Problem to work on:
These records need to be repeated exactly, every one of them.
- Opening Delimiter -
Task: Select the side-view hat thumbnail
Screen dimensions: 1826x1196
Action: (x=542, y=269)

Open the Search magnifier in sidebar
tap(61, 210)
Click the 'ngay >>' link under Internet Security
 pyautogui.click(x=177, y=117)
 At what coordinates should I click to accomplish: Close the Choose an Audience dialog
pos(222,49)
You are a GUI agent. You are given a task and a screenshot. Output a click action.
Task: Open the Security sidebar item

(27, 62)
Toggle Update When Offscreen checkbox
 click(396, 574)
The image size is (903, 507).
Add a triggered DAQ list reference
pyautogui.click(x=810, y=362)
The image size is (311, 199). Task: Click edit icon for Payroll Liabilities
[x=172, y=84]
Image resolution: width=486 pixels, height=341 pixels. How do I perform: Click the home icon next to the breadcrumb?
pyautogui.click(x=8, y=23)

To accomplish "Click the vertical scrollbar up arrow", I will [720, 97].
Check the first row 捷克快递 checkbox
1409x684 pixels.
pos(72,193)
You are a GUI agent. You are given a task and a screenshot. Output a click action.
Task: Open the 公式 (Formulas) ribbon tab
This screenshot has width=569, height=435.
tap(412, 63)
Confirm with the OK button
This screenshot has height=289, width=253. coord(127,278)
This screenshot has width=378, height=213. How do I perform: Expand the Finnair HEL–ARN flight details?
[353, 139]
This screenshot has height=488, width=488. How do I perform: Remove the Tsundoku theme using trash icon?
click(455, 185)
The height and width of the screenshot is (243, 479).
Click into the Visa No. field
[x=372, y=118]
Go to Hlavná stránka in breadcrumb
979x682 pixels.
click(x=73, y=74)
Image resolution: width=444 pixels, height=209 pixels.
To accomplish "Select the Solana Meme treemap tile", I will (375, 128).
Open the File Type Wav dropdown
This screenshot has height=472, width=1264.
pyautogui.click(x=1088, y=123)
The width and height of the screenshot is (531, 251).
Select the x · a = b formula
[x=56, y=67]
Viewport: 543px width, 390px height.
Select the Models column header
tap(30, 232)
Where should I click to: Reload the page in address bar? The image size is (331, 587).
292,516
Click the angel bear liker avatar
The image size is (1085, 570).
- Closing Delimiter -
Answer box:
Task: Select the side-view hat thumbnail
Screen dimensions: 1826x1196
Action: (x=542, y=269)

Open the Search magnifier in sidebar
tap(61, 210)
Click the 'ngay >>' link under Internet Security
 pyautogui.click(x=177, y=117)
 At what coordinates should I click to accomplish: Close the Choose an Audience dialog
pos(222,49)
You are a GUI agent. You are given a task and a screenshot. Output a click action.
Task: Open the Security sidebar item

(27, 62)
Toggle Update When Offscreen checkbox
 click(396, 574)
The image size is (903, 507).
Add a triggered DAQ list reference
pyautogui.click(x=810, y=362)
The image size is (311, 199). Task: Click edit icon for Payroll Liabilities
[x=172, y=84]
Image resolution: width=486 pixels, height=341 pixels. How do I perform: Click the home icon next to the breadcrumb?
pyautogui.click(x=8, y=23)

To accomplish "Click the vertical scrollbar up arrow", I will [720, 97].
Check the first row 捷克快递 checkbox
1409x684 pixels.
pos(72,193)
You are a GUI agent. You are given a task and a screenshot. Output a click action.
Task: Open the 公式 (Formulas) ribbon tab
This screenshot has width=569, height=435.
tap(412, 63)
Confirm with the OK button
This screenshot has height=289, width=253. coord(127,278)
This screenshot has width=378, height=213. How do I perform: Expand the Finnair HEL–ARN flight details?
[353, 139]
This screenshot has height=488, width=488. How do I perform: Remove the Tsundoku theme using trash icon?
click(455, 185)
The height and width of the screenshot is (243, 479).
Click into the Visa No. field
[x=372, y=118]
Go to Hlavná stránka in breadcrumb
979x682 pixels.
click(x=73, y=74)
Image resolution: width=444 pixels, height=209 pixels.
To accomplish "Select the Solana Meme treemap tile", I will (375, 128).
Open the File Type Wav dropdown
This screenshot has height=472, width=1264.
pyautogui.click(x=1088, y=123)
The width and height of the screenshot is (531, 251).
Select the x · a = b formula
[x=56, y=67]
Viewport: 543px width, 390px height.
Select the Models column header
tap(30, 232)
Where should I click to: Reload the page in address bar? The image size is (331, 587).
292,516
Click the angel bear liker avatar
The image size is (1085, 570).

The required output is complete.